Horror Novelists Reveal the Most Frightening Narratives They've Actually Read

A Renowned Horror Author

A Chilling Tale by a master of suspense

I read this narrative some time back and it has haunted me ever since. The named vacationers turn out to be a couple from the city, who rent the same off-grid rural cabin each year. During this visit, instead of returning to urban life, they opt to prolong their stay a few more weeks – an action that appears to unsettle everyone in the adjacent village. All pass on a similar vague warning that no one has ever stayed by the water after the end of summer. Regardless, the Allisons insist to not leave, and that’s when things start to get increasingly weird. The individual who delivers oil refuses to sell to the couple. Not a single person is willing to supply groceries to the cabin, and as they try to go to the village, the car refuses to operate. Bad weather approaches, the batteries in the radio fade, and when night comes, “the elderly couple huddled together within their rental and expected”. What are the Allisons expecting? What might the locals be aware of? Every time I peruse the writer’s unnerving and thought-provoking narrative, I recall that the top terror stems from the unspoken.

Mariana Enríquez

An Eerie Story by Robert Aickman

In this brief tale a pair go to an ordinary seaside town where church bells toll the whole time, a constant chiming that is bothersome and puzzling. The opening extremely terrifying episode happens after dark, at the time they opt to take a walk and they can’t find the water. The beach is there, there’s the smell of putrid marine life and salt, waves crash, but the sea is a ghost, or something else and even more alarming. It is simply deeply malevolent and every time I visit to the shore after dark I think about this story that destroyed the ocean after dark in my view – favorably.

The young couple – she’s very young, he’s not – return to the hotel and learn the cause of the ringing, during a prolonged scene of enclosed spaces, necro-orgy and demise and innocence meets danse macabre chaos. It’s an unnerving contemplation about longing and deterioration, two bodies aging together as spouses, the bond and violence and tenderness of marriage.

Not merely the most frightening, but likely among the finest short stories out there, and an individual preference. I experienced it in the Spanish language, in the initial publication of these tales to be published locally a decade ago.

Catriona Ward

A Dark Novel by an esteemed writer

I read Zombie by a pool in the French countryside a few years ago. Although it was sunny I felt an icy feeling within me. Additionally, I sensed the excitement of anticipation. I was writing my third novel, and I had hit a wall. I didn’t know if it was possible an effective approach to write some of the fearful things the story includes. Experiencing this novel, I realized that it was possible.

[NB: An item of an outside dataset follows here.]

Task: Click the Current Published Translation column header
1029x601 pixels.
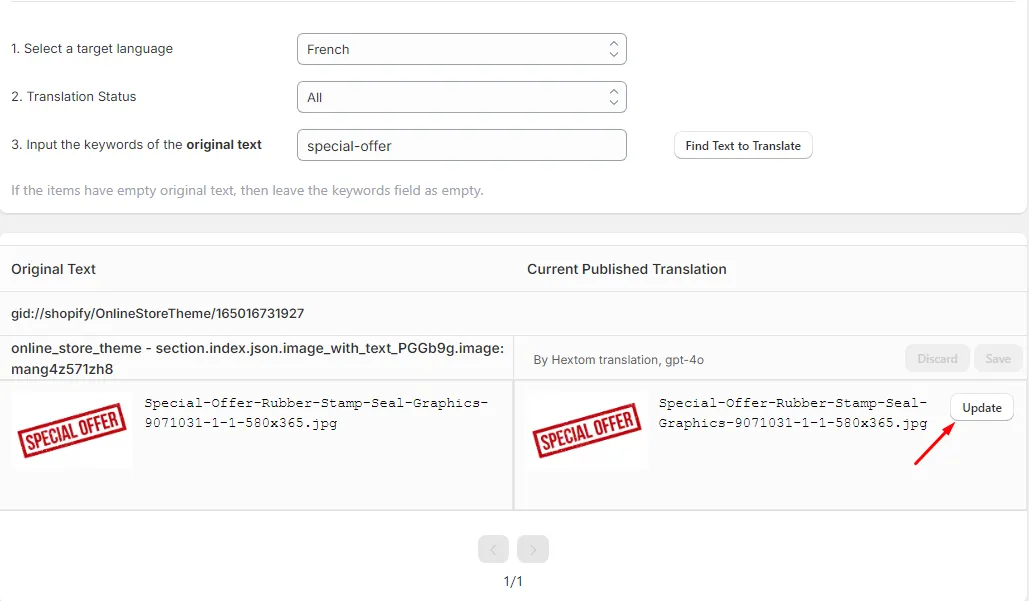Action: (627, 269)
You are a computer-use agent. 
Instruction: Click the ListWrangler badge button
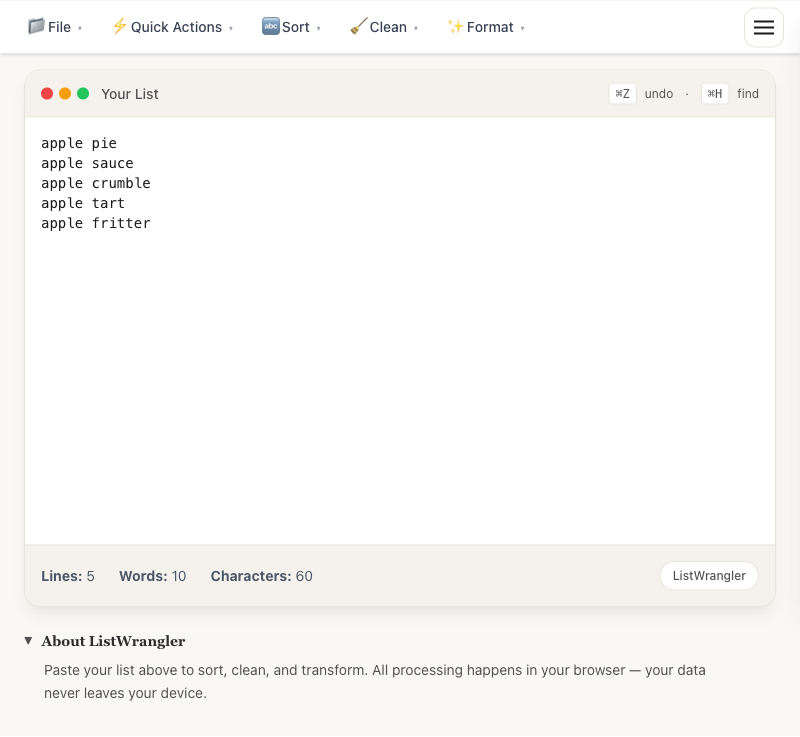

Published in 1995, the book is a grim journey into the thoughts of a young serial killer, the protagonist, modeled after an infamous individual, the murderer who slaughtered and mutilated 17 young men and boys in a city during a specific period. Infamously, Dahmer was consumed with making a submissive individual that would remain him and made many horrific efforts to accomplish it.

The actions the novel describes are horrific, but equally frightening is its own psychological persuasiveness. The protagonist’s dreadful, broken reality is directly described in spare prose, details omitted. The audience is plunged stuck in his mind, forced to witness thoughts and actions that horrify. The foreignness of his psyche feels like a bodily jolt – or being stranded on a barren alien world. Entering Zombie is not just reading and more like a physical journey. You are swallowed whole.

An Accomplished Author

A Haunting Novel by a gifted writer

In my early years, I was a somnambulist and later started having night terrors. At one point, the terror included a vision in which I was trapped within an enclosure and, when I woke up, I discovered that I had ripped a part off the window, trying to get out. That building was falling apart; when storms came the entranceway became inundated, fly larvae came down from the roof onto the bed, and once a large rat climbed the drapes in the bedroom.

After an acquaintance handed me Helen Oyeyemi’s novel, I was no longer living in my childhood residence, but the narrative about the home high on the Dover cliffs seemed recognizable to me, homesick at that time. It is a story concerning a ghostly noisy, sentimental building and a female character who ingests chalk from the cliffs. I cherished the book immensely and returned again and again to it, each time discovering {something

Nicole Gardner
Nicole Gardner

A passionate gamer and tech enthusiast with years of experience in game journalism and community building.